Photonic computing for massively
Laurent Daudet, CTO and co-founder at LightOn
Monday, Nov. 8, 2021 3:15 – 4:15pm (CET)
Or on site INF 328
Recent large-scale AI models, in the wake of OpenAi’s GPT-3 model for NLP, offer tremendous potential for applications. However, training such models requires massive amounts of computing resources, already challenging the capacity of some of the largest supercomputing architectures.
In this talk I will present LightOn’s view on how future AI hardware and software should be co-designed, to address some of the hardest computing challenges, such for scaling up language models, recommender systems, or graph neural networks. In particular, I will discuss how LightOn Optical Processing Units (OPUs) can already be seamlessly integrated into a variety of hybrid photonics / silicon pipelines, leveraging randomized algorithms for Machine Learning and Scientific Computing: alternative training methods with guarantees on differential privacy or robustness to adversarial attacks, reinforcement learning, anomaly detection on time series, randomized numerical linear algebra, etc.
Laurent Daudet is currently employed as CTO at LightOn, a startup he co-founded in 2016, where he manages cross-disciplinary R&D projects, involving machine learning, optics, signal processing, electronics, and software engineering.
Laurent is a recognized expert in signal processing and wave physics, and is currently on leave from his position of Professor of Physics at the Université de Paris.
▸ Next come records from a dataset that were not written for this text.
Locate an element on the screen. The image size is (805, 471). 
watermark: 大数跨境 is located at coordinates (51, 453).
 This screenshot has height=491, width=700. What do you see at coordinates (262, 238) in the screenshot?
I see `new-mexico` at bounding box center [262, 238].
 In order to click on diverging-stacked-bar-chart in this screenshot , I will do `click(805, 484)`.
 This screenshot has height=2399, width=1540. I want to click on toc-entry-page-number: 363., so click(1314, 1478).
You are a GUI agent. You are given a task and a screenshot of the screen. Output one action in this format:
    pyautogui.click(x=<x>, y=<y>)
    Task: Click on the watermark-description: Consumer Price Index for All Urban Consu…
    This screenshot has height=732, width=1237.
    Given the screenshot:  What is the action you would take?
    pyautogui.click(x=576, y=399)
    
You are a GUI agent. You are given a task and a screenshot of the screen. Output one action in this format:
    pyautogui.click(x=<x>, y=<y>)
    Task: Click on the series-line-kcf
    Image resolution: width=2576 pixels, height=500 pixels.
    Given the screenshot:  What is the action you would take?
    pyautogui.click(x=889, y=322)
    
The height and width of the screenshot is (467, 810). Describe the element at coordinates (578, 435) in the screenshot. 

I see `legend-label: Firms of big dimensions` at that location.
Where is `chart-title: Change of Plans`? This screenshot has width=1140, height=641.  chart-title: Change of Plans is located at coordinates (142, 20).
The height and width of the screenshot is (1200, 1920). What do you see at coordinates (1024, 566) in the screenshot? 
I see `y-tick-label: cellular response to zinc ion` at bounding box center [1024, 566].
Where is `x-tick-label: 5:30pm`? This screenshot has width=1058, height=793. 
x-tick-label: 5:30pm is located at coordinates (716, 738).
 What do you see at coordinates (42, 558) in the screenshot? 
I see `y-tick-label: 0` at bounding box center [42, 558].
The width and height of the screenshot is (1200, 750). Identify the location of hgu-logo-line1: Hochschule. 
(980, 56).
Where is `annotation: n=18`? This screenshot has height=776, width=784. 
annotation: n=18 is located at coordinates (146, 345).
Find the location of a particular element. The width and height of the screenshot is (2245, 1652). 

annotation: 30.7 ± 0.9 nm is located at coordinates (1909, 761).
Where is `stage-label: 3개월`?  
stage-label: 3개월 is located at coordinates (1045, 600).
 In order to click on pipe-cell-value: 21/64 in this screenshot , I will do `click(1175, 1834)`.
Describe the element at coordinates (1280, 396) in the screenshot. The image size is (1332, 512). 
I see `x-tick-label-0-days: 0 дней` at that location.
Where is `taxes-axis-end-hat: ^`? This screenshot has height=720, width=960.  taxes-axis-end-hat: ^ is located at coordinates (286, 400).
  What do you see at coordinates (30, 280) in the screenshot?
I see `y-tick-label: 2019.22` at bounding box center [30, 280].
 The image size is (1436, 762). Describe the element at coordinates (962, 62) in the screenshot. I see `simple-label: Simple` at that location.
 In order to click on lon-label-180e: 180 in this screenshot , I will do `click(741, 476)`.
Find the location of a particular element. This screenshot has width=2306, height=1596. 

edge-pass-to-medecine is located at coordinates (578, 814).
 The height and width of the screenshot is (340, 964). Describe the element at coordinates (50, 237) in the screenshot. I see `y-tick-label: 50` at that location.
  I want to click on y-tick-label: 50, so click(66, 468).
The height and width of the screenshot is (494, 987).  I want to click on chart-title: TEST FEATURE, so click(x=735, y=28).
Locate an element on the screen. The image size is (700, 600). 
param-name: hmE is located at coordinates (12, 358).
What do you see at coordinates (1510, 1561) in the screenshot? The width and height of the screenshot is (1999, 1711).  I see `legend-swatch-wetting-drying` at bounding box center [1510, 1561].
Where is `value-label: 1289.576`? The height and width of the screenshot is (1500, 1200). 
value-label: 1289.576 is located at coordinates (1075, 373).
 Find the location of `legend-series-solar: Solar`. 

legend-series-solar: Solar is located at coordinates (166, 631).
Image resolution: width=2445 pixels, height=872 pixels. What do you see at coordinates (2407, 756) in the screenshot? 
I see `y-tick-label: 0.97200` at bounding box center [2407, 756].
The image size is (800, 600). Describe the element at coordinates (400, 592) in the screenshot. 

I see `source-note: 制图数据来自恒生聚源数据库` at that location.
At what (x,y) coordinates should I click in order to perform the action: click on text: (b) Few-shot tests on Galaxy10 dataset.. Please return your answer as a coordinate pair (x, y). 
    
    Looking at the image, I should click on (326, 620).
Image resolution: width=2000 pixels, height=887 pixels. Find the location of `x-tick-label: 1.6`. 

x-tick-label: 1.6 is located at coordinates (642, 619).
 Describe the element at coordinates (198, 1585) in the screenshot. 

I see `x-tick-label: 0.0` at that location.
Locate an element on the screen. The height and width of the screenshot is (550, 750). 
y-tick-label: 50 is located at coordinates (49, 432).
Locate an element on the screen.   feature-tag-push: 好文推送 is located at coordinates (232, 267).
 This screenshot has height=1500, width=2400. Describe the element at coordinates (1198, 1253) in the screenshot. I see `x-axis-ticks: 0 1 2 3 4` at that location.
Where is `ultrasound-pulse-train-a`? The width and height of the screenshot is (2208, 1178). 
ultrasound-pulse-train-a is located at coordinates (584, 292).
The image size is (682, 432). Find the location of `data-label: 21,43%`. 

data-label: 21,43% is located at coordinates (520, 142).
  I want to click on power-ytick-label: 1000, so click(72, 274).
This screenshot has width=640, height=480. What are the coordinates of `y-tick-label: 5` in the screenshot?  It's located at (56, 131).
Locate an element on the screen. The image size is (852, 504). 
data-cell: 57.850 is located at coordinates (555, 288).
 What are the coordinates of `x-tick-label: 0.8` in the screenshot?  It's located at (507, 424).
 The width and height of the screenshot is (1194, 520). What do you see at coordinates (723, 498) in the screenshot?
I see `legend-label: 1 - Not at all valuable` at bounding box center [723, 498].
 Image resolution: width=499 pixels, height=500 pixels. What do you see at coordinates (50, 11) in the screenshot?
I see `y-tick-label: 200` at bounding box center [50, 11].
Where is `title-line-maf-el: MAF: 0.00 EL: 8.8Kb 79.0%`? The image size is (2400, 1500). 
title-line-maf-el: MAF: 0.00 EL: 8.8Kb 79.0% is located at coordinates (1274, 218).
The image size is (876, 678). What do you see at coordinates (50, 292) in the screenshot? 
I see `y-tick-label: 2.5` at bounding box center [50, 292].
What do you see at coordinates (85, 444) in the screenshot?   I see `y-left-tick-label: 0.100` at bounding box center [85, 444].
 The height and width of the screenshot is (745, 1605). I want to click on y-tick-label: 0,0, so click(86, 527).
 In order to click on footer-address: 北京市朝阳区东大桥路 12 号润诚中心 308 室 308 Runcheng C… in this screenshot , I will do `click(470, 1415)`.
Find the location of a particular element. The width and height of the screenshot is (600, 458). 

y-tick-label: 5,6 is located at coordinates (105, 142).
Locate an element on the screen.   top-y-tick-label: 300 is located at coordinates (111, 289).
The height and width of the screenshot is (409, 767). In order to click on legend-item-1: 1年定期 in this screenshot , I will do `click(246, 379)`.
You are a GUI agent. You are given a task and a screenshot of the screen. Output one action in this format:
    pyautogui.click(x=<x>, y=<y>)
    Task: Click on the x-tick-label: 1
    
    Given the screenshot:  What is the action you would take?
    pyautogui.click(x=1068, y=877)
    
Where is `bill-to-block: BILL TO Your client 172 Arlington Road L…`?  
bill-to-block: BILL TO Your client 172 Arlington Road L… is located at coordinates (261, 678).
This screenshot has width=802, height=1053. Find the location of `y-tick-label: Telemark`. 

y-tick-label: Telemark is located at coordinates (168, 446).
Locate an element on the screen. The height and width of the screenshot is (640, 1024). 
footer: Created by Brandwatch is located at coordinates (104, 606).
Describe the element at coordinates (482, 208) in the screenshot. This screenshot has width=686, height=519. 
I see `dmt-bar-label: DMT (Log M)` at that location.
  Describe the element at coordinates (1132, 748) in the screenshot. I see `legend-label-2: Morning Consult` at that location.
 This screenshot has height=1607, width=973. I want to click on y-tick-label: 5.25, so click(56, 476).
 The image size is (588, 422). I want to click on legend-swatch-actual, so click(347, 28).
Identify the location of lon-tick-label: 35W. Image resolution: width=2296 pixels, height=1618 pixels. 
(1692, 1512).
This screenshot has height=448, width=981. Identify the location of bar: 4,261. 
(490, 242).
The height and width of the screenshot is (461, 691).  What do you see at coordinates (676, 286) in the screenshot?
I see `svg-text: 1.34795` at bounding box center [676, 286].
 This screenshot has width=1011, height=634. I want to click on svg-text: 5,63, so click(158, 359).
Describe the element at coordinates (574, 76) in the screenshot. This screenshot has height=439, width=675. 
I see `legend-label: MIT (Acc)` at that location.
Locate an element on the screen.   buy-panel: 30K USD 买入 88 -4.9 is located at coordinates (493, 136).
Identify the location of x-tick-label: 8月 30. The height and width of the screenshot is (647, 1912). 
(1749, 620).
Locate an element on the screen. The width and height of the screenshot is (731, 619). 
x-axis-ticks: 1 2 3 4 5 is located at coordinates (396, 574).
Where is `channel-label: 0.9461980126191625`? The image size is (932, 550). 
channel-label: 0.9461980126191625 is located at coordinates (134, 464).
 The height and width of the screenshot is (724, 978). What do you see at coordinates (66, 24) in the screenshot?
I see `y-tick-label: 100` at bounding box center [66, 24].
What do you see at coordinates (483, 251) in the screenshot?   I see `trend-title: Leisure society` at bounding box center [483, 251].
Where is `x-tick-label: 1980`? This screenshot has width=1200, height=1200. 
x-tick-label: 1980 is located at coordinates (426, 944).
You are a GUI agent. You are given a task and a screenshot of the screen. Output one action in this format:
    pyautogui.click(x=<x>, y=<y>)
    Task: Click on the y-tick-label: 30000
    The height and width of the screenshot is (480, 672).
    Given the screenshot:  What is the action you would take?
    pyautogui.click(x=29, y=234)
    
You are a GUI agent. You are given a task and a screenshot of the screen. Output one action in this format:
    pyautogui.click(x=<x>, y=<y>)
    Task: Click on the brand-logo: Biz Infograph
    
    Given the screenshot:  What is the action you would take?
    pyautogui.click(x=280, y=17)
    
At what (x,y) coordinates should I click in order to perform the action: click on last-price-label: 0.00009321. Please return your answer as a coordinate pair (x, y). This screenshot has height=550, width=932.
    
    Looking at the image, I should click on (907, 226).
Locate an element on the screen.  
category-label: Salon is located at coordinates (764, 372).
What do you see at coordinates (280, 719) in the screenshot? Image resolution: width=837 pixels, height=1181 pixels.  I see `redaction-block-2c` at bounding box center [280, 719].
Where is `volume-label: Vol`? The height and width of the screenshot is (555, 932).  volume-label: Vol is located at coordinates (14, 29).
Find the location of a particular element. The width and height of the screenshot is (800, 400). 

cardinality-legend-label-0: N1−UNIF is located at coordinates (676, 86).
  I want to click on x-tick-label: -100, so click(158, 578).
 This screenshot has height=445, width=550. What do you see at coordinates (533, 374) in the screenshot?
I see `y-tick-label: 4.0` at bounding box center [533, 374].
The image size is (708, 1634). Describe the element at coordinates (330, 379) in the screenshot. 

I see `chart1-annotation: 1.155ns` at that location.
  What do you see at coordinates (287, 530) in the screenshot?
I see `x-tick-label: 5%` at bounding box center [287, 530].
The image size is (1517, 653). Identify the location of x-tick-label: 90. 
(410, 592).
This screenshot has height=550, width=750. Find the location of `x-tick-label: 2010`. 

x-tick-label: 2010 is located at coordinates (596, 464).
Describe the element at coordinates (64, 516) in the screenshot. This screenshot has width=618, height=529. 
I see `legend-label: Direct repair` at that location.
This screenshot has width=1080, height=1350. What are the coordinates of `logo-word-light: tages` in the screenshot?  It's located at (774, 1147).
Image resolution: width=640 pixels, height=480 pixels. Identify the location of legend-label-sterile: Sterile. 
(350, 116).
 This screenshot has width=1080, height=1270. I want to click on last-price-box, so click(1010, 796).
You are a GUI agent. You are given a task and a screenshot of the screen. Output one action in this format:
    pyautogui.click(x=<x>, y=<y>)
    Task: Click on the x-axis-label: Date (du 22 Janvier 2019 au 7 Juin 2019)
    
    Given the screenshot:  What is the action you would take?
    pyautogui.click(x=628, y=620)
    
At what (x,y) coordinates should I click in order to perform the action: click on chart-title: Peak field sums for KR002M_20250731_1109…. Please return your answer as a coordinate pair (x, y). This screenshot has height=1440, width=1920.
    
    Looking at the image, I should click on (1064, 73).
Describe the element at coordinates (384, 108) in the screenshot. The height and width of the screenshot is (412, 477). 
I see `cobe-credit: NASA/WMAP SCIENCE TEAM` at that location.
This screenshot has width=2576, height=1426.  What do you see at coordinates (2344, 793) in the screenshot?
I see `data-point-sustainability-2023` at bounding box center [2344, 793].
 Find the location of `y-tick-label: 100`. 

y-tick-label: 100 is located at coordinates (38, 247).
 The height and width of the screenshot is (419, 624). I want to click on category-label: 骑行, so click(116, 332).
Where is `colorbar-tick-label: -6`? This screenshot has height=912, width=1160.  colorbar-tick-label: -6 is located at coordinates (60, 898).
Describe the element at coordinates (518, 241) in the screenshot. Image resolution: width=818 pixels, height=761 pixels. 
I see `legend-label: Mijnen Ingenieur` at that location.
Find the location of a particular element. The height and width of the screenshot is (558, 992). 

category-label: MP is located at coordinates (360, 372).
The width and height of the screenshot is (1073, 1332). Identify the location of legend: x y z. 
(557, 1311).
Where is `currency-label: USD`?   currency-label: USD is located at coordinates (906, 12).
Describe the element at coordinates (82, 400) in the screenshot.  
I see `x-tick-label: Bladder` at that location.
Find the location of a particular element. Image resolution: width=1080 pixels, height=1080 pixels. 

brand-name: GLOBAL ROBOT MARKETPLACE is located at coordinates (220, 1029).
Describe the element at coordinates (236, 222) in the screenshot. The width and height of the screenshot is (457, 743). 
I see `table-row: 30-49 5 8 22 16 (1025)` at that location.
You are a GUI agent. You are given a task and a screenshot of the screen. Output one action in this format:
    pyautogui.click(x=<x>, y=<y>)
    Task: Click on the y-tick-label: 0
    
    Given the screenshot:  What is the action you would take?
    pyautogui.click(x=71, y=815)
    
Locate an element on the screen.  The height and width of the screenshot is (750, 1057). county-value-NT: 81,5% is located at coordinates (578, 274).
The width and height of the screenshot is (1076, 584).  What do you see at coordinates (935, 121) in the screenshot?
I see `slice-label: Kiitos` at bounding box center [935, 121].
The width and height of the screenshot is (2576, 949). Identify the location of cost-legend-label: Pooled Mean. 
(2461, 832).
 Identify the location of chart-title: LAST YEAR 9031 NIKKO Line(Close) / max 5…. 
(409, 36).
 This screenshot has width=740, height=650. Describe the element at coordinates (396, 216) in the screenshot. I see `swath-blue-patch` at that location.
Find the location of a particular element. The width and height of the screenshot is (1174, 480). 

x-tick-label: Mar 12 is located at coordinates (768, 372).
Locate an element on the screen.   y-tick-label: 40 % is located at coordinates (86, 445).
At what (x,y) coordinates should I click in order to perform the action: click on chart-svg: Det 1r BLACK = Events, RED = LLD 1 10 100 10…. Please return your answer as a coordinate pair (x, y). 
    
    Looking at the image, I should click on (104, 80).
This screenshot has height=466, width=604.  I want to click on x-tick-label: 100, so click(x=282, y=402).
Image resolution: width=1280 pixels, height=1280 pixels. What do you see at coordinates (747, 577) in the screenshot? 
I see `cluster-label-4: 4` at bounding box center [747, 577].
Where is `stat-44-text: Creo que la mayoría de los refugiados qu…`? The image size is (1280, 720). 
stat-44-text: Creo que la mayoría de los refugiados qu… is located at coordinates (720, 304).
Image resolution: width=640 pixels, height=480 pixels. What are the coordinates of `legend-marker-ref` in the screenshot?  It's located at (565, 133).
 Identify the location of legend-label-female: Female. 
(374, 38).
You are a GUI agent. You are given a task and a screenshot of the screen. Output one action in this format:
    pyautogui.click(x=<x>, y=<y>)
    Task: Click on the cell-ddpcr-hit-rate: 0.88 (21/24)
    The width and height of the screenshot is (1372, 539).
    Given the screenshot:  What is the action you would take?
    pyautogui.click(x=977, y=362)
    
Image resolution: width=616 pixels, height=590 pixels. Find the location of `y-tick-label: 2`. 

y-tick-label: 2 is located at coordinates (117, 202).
Prior to that or in parallel, he has held various academic positions: fellow of the Institut Universitaire de France, associate professor at Universite Pierre et Marie Curie, Visiting Senior Lecturer at Queen Mary University of London, Visiting Professor at the National Institute for Informatics in Tokyo.
Laurent has authored or co-authored more than 200 scientific publications, has been a consultant to various small and large companies, and is a co-inventor in several patents. He is a graduate in physics from Ecole Normale Superieure in Paris, and holds a PhD in Applied Mathematics from Marseille University.